== PROBLEM ==
Your answer should be every line of the records that contains the word "Collapse".

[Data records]
__________________________________________________
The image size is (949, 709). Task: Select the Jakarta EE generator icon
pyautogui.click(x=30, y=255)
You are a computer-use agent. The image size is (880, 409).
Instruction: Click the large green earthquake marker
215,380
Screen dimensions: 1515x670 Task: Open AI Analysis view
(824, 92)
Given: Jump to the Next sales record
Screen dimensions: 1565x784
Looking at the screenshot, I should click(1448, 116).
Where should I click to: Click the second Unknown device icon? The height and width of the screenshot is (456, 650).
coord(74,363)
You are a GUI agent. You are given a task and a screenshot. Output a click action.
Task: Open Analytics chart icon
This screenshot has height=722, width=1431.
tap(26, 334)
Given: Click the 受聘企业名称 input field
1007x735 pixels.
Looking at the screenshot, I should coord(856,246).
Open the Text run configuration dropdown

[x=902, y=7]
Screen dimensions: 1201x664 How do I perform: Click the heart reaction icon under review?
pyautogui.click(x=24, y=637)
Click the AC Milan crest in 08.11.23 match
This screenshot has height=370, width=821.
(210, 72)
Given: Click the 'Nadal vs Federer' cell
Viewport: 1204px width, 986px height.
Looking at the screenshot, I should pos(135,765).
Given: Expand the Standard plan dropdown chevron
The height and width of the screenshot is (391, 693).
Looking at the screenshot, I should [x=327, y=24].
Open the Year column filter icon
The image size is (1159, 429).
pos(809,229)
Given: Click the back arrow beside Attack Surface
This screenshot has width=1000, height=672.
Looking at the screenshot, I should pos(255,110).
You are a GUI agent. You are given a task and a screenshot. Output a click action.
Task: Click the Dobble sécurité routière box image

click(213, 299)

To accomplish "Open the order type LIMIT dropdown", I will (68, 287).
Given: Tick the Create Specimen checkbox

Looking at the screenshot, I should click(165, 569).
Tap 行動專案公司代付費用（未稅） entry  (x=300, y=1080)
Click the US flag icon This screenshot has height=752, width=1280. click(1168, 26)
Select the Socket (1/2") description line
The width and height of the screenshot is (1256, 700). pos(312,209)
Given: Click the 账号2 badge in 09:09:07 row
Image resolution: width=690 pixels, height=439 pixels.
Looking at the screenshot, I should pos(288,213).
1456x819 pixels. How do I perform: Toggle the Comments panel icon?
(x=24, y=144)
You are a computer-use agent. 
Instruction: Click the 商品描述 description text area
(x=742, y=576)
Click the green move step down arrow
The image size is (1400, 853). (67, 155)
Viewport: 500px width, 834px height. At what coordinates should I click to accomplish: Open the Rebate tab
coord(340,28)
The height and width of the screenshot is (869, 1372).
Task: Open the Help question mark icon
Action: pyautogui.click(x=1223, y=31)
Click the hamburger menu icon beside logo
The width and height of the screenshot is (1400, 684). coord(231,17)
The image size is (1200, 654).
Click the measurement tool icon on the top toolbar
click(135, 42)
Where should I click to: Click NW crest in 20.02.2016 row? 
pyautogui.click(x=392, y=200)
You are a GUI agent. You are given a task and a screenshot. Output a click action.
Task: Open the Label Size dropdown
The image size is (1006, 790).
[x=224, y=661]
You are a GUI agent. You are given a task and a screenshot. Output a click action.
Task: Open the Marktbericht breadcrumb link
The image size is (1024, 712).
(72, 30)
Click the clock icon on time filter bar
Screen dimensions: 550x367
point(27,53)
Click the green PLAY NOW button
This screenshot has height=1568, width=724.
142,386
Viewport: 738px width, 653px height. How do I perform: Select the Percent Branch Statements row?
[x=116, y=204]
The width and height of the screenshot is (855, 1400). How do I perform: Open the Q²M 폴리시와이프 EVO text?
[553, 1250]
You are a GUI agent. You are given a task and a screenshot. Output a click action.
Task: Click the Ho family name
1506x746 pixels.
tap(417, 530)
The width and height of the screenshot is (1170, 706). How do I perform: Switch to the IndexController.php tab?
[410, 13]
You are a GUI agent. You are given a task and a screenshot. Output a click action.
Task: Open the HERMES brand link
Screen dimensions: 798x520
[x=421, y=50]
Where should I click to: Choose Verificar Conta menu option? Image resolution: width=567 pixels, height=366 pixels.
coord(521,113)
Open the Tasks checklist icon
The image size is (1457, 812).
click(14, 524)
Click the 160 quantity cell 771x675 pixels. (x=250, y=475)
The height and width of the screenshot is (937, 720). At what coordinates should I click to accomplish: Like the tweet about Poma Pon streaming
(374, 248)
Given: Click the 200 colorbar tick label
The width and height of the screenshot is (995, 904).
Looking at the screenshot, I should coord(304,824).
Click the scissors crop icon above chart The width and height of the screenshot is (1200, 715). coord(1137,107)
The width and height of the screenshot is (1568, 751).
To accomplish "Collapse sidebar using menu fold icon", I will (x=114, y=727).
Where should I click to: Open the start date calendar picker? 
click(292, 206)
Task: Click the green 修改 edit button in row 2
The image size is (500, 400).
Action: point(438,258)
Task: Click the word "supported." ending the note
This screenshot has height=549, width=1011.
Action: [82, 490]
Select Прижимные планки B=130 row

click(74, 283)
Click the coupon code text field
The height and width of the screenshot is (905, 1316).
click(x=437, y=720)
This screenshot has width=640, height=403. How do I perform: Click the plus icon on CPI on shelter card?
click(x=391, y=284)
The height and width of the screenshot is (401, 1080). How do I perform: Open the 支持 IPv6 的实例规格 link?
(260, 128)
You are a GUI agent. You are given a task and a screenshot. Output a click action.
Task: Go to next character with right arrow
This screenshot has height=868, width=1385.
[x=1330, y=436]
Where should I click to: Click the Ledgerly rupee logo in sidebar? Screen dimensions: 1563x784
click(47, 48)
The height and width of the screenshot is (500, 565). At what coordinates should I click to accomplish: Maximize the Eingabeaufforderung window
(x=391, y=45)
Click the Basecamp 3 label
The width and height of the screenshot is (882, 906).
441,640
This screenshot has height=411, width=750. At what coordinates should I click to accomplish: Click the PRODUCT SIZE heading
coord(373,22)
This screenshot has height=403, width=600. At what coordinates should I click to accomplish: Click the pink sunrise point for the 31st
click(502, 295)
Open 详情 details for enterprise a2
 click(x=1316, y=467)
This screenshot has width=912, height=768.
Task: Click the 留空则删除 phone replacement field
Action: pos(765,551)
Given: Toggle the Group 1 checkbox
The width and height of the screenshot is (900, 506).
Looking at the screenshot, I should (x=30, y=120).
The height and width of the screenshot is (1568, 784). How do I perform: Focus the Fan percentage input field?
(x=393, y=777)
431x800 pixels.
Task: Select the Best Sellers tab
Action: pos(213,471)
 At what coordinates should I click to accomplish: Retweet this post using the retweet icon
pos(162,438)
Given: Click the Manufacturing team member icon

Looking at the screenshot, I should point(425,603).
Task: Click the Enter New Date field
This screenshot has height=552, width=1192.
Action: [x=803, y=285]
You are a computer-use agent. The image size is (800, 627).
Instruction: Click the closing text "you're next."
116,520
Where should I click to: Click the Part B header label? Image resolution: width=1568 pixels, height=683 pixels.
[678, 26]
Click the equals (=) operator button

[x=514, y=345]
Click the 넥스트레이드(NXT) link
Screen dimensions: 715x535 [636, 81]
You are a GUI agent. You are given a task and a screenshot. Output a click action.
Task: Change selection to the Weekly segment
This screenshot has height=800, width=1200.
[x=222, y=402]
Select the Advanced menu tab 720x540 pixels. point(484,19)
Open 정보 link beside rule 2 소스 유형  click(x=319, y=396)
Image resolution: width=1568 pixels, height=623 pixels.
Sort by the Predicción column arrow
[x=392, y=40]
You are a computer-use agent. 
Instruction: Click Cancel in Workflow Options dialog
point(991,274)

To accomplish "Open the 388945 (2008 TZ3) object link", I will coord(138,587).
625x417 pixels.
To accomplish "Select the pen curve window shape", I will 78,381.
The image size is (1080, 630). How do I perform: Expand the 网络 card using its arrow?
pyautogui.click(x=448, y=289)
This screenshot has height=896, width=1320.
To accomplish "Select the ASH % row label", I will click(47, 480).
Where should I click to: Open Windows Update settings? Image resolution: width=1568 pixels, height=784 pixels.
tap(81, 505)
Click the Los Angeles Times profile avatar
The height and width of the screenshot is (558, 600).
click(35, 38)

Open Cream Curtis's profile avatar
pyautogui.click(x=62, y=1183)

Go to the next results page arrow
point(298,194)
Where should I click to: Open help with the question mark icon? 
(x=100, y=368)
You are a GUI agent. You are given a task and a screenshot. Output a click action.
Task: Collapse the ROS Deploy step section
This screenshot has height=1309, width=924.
__________________________________________________
== TASK ANSWER ==
To accomplish "Collapse sidebar using menu fold icon", I will (x=114, y=727).
Task: Collapse the ROS Deploy step section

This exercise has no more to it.